■ **Directions for this task**
All lines from the line containing "This screenshot has width=515, height=267." up to and including the last line of the listing below should be echoed exactly; no other lines belong in the response.

■ **Data to examine**
++++++

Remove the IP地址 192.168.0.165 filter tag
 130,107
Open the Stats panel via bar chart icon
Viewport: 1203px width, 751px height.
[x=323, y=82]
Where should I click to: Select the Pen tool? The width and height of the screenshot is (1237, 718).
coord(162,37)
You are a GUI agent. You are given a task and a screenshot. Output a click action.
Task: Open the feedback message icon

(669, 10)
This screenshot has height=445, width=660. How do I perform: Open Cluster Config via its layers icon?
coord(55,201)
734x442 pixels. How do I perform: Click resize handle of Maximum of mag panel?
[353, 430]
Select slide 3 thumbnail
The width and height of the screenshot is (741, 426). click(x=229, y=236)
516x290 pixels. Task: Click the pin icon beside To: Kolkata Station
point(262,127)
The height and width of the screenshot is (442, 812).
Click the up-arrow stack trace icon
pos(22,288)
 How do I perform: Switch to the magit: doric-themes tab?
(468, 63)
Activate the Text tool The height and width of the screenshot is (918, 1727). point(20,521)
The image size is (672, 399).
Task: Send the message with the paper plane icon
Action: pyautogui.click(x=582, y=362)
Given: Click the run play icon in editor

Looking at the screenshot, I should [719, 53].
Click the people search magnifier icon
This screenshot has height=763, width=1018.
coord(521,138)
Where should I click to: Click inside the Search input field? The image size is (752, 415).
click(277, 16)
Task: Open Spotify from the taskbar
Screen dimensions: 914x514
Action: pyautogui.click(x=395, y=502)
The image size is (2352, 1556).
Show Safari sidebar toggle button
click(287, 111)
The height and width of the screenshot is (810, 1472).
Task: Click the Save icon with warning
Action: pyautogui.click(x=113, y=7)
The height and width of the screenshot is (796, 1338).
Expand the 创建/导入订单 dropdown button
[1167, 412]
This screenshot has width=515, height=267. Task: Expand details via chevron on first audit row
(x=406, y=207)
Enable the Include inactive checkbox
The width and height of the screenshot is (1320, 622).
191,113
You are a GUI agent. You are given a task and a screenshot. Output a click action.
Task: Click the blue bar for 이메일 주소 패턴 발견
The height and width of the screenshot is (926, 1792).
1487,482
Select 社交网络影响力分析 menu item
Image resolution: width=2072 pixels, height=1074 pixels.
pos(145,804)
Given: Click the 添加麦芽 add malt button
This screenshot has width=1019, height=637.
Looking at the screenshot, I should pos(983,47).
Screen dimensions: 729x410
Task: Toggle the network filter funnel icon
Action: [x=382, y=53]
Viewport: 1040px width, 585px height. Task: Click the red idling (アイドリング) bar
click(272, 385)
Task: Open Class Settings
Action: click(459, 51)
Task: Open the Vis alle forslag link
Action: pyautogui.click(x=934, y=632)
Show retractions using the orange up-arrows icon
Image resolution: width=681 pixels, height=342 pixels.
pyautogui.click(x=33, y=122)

++++++

■ **Response to the exercise**
This screenshot has width=515, height=267. Task: Expand details via chevron on first audit row
(x=406, y=207)
Enable the Include inactive checkbox
The width and height of the screenshot is (1320, 622).
191,113
You are a GUI agent. You are given a task and a screenshot. Output a click action.
Task: Click the blue bar for 이메일 주소 패턴 발견
The height and width of the screenshot is (926, 1792).
1487,482
Select 社交网络影响力分析 menu item
Image resolution: width=2072 pixels, height=1074 pixels.
pos(145,804)
Given: Click the 添加麦芽 add malt button
This screenshot has width=1019, height=637.
Looking at the screenshot, I should pos(983,47).
Screen dimensions: 729x410
Task: Toggle the network filter funnel icon
Action: [x=382, y=53]
Viewport: 1040px width, 585px height. Task: Click the red idling (アイドリング) bar
click(272, 385)
Task: Open Class Settings
Action: click(459, 51)
Task: Open the Vis alle forslag link
Action: pyautogui.click(x=934, y=632)
Show retractions using the orange up-arrows icon
Image resolution: width=681 pixels, height=342 pixels.
pyautogui.click(x=33, y=122)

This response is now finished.